## ABOUT THIS TASK:
Please reproduce all of the lines below, word for word and in full.

(DATA SHOWN Opens)

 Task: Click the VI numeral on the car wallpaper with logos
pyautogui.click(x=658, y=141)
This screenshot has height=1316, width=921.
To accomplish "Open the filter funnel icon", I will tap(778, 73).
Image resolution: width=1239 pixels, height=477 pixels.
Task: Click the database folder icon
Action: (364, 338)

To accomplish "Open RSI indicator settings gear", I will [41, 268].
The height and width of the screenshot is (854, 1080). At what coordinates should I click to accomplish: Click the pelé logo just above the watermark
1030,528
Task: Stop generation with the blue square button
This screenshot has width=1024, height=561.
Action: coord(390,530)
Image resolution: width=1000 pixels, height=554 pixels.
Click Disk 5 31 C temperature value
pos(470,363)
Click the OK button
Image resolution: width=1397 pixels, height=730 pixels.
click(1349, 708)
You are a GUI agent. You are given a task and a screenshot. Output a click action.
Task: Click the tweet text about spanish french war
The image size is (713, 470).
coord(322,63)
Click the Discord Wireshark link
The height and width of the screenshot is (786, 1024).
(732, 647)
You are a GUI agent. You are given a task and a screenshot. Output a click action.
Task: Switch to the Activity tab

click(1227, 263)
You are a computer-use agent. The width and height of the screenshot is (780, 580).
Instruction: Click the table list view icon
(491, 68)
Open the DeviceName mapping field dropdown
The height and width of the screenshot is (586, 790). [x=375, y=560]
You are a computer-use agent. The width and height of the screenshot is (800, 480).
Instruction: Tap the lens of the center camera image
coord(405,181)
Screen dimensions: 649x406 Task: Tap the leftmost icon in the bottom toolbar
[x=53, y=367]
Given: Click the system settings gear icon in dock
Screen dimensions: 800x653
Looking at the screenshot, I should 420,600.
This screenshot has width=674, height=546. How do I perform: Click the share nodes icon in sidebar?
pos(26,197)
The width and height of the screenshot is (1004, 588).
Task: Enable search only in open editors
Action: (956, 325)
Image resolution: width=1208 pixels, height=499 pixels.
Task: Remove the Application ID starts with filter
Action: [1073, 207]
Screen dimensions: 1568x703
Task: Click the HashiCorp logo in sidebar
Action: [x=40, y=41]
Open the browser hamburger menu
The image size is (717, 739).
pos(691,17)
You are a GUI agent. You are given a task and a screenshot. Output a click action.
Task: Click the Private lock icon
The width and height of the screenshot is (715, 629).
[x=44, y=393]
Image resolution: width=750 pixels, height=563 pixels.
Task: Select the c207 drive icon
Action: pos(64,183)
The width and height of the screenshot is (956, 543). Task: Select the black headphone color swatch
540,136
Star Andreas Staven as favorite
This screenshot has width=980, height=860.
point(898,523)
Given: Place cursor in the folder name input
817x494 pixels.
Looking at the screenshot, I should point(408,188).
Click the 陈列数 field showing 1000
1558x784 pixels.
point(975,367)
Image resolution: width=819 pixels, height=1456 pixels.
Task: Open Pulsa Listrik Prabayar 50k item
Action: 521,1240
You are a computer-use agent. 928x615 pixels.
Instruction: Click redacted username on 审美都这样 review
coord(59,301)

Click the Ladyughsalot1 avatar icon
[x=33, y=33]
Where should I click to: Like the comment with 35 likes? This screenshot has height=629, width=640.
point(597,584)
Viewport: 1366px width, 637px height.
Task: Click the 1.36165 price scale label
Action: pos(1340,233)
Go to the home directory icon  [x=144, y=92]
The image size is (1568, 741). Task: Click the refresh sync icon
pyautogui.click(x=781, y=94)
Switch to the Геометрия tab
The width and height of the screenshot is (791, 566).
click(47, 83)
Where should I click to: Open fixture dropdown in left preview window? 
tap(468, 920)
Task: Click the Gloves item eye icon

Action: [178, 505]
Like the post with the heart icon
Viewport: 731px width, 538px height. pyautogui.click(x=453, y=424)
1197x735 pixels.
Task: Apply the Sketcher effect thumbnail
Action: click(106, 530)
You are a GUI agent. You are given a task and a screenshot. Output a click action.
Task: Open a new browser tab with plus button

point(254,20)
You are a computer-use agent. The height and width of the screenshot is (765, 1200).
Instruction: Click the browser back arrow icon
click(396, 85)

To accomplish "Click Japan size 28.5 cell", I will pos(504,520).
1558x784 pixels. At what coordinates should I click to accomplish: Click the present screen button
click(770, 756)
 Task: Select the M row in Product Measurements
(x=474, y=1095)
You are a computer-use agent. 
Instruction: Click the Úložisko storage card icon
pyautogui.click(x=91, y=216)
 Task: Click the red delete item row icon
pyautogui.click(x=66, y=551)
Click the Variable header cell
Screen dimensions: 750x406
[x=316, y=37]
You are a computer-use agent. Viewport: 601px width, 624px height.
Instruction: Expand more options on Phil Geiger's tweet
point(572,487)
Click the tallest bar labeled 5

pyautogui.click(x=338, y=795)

(DATA SHOWN Closes)

## RESULT:
 Task: Click the VI numeral on the car wallpaper with logos
pyautogui.click(x=658, y=141)
This screenshot has height=1316, width=921.
To accomplish "Open the filter funnel icon", I will tap(778, 73).
Image resolution: width=1239 pixels, height=477 pixels.
Task: Click the database folder icon
Action: (364, 338)

To accomplish "Open RSI indicator settings gear", I will [41, 268].
The height and width of the screenshot is (854, 1080). At what coordinates should I click to accomplish: Click the pelé logo just above the watermark
1030,528
Task: Stop generation with the blue square button
This screenshot has width=1024, height=561.
Action: coord(390,530)
Image resolution: width=1000 pixels, height=554 pixels.
Click Disk 5 31 C temperature value
pos(470,363)
Click the OK button
Image resolution: width=1397 pixels, height=730 pixels.
click(1349, 708)
You are a GUI agent. You are given a task and a screenshot. Output a click action.
Task: Click the tweet text about spanish french war
The image size is (713, 470).
coord(322,63)
Click the Discord Wireshark link
The height and width of the screenshot is (786, 1024).
(732, 647)
You are a GUI agent. You are given a task and a screenshot. Output a click action.
Task: Switch to the Activity tab

click(1227, 263)
You are a computer-use agent. The width and height of the screenshot is (780, 580).
Instruction: Click the table list view icon
(491, 68)
Open the DeviceName mapping field dropdown
The height and width of the screenshot is (586, 790). [x=375, y=560]
You are a computer-use agent. The width and height of the screenshot is (800, 480).
Instruction: Tap the lens of the center camera image
coord(405,181)
Screen dimensions: 649x406 Task: Tap the leftmost icon in the bottom toolbar
[x=53, y=367]
Given: Click the system settings gear icon in dock
Screen dimensions: 800x653
Looking at the screenshot, I should 420,600.
This screenshot has width=674, height=546. How do I perform: Click the share nodes icon in sidebar?
pos(26,197)
The width and height of the screenshot is (1004, 588).
Task: Enable search only in open editors
Action: (956, 325)
Image resolution: width=1208 pixels, height=499 pixels.
Task: Remove the Application ID starts with filter
Action: [1073, 207]
Screen dimensions: 1568x703
Task: Click the HashiCorp logo in sidebar
Action: [x=40, y=41]
Open the browser hamburger menu
The image size is (717, 739).
pos(691,17)
You are a GUI agent. You are given a task and a screenshot. Output a click action.
Task: Click the Private lock icon
The width and height of the screenshot is (715, 629).
[x=44, y=393]
Image resolution: width=750 pixels, height=563 pixels.
Task: Select the c207 drive icon
Action: pos(64,183)
The width and height of the screenshot is (956, 543). Task: Select the black headphone color swatch
540,136
Star Andreas Staven as favorite
This screenshot has width=980, height=860.
point(898,523)
Given: Place cursor in the folder name input
817x494 pixels.
Looking at the screenshot, I should point(408,188).
Click the 陈列数 field showing 1000
1558x784 pixels.
point(975,367)
Image resolution: width=819 pixels, height=1456 pixels.
Task: Open Pulsa Listrik Prabayar 50k item
Action: 521,1240
You are a computer-use agent. 928x615 pixels.
Instruction: Click redacted username on 审美都这样 review
coord(59,301)

Click the Ladyughsalot1 avatar icon
[x=33, y=33]
Where should I click to: Like the comment with 35 likes? This screenshot has height=629, width=640.
point(597,584)
Viewport: 1366px width, 637px height.
Task: Click the 1.36165 price scale label
Action: pos(1340,233)
Go to the home directory icon  [x=144, y=92]
The image size is (1568, 741). Task: Click the refresh sync icon
pyautogui.click(x=781, y=94)
Switch to the Геометрия tab
The width and height of the screenshot is (791, 566).
click(47, 83)
Where should I click to: Open fixture dropdown in left preview window? 
tap(468, 920)
Task: Click the Gloves item eye icon

Action: [178, 505]
Like the post with the heart icon
Viewport: 731px width, 538px height. pyautogui.click(x=453, y=424)
1197x735 pixels.
Task: Apply the Sketcher effect thumbnail
Action: click(106, 530)
You are a GUI agent. You are given a task and a screenshot. Output a click action.
Task: Open a new browser tab with plus button

point(254,20)
You are a computer-use agent. The height and width of the screenshot is (765, 1200).
Instruction: Click the browser back arrow icon
click(396, 85)

To accomplish "Click Japan size 28.5 cell", I will pos(504,520).
1558x784 pixels. At what coordinates should I click to accomplish: Click the present screen button
click(770, 756)
 Task: Select the M row in Product Measurements
(x=474, y=1095)
You are a computer-use agent. 
Instruction: Click the Úložisko storage card icon
pyautogui.click(x=91, y=216)
 Task: Click the red delete item row icon
pyautogui.click(x=66, y=551)
Click the Variable header cell
Screen dimensions: 750x406
[x=316, y=37]
You are a computer-use agent. Viewport: 601px width, 624px height.
Instruction: Expand more options on Phil Geiger's tweet
point(572,487)
Click the tallest bar labeled 5

pyautogui.click(x=338, y=795)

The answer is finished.